A pesar de esas limitaciones, los autores creen que sus hallazgos indican una tendencia preocupante, que debería ser considerada cuando se movilicen los recursos para la atención de la salud en el futuro.
En conclusión, parece que la derivación de recursos hacia el control de la pandemia de Covid-19 no se realizó sin que ocasionara otros costos adversos significativos. Los pacientes con cáncer de recto se presentaron con un estadio más tardío y avanzado y pagaron el precio con una tasa más elevada de operaciones sin preservación del esfínter. Este conocimiento requiere ser más diligente en la detección, y esforzarse más para reducir adecuadamente el tiempo entre el diagnóstico y la cirugía.
Este estudio resalta una importante lección sobre la continuidad de la atención médica en momentos de incertidumbre. Aunque futuras pandemias podrían presentarse de manera diferente a la de Covid-19, no debe olvidarse que los retrasos significativos en la detección y diagnóstico de las enfermedades malignas, pueden tener un impacto significativo sobre la calidad de vida y la sobrevida de los pacientes.
En futuras pandemias aerotransportadas, se debe recordar que la atención continua y la tranquilidad del paciente son factibles cuando se utilizan las medidas de seguridad adecuadas, incluyendo el equipamiento de protección personal, testeos previos al procedimiento, y amplia promoción de la vacunación, si está disponible [5]. Además, en los subgrupos con alto riesgo, debe duplicarse el rendimiento de una colonoscopía con diagnóstico positivo [30].

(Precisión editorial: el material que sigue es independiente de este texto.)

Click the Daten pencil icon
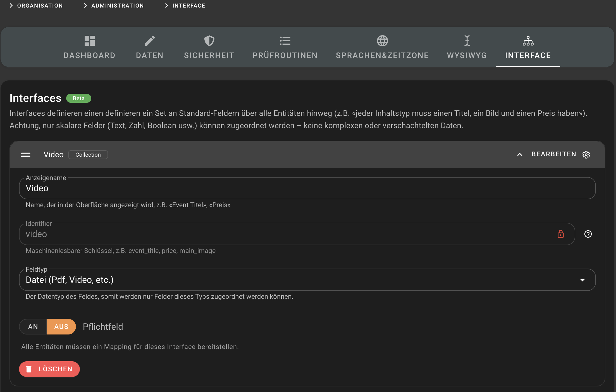[150, 41]
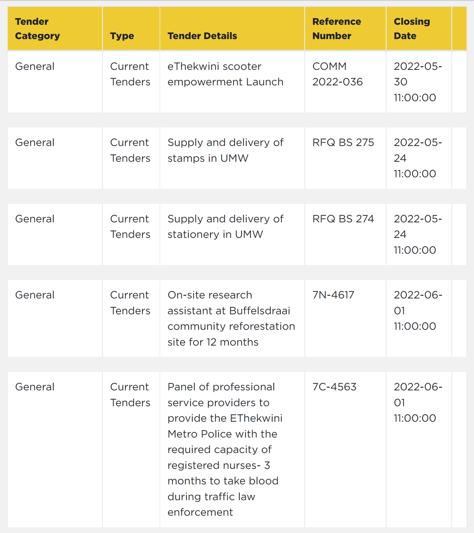Click closing date of the nurses tender

(418, 402)
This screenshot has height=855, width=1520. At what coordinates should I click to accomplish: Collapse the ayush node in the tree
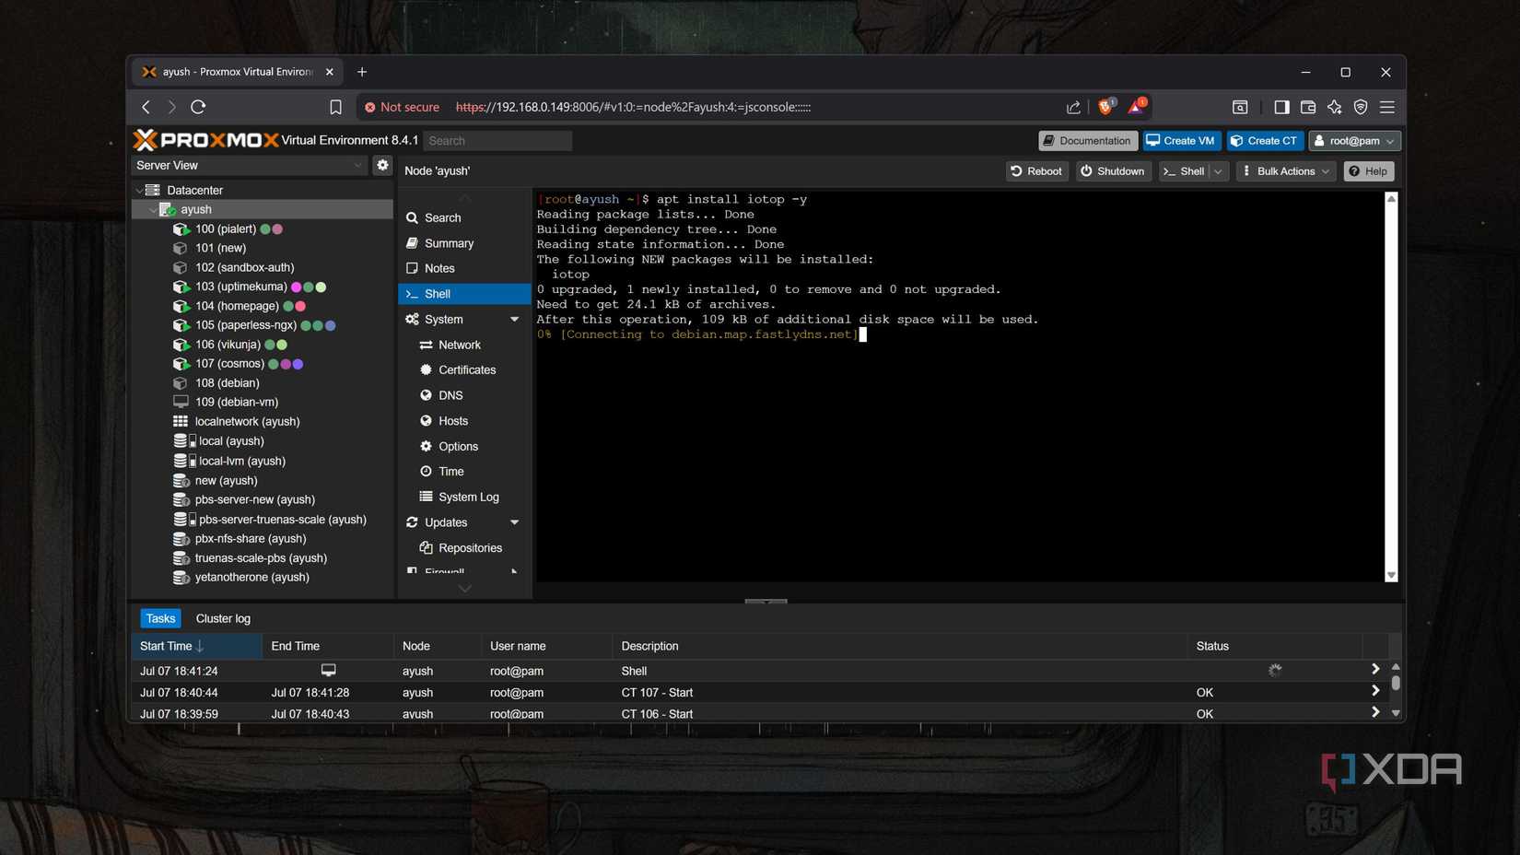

En relación con el retraso del tratamiento, la disponibilidad de camas y equipos debería mantenerse tanto como fuera posible, mediante la implementación de programas y el empleo de modelos para predecir los ingresos hospitalarios y la ocupación de camas, durante las próximas oleadas de ésta o cualquier pandemia futura [31]. Además, priorizar los procedimientos y tratamientos oncológicos sobre los procedimientos realizados por indicaciones no malignas, debería permitir una intervención quirúrgica rápida y oportuna.
El cumplimiento exitoso de esa tarea se volverá más desafiante, ya que hay una acumulación de pacientes con cáncer de recto cuya atención ejercerá una mayor presión sobre un sistema de salud que ya está sobrecargado y que aún se enfrenta a la pandemia [32]. Los resultados oncológicos a largo plazo necesitarán ser revisados en el futuro para dilucidar mejor el impacto de la pandemia de Codid-19 sobre el tratamiento del cáncer rectal.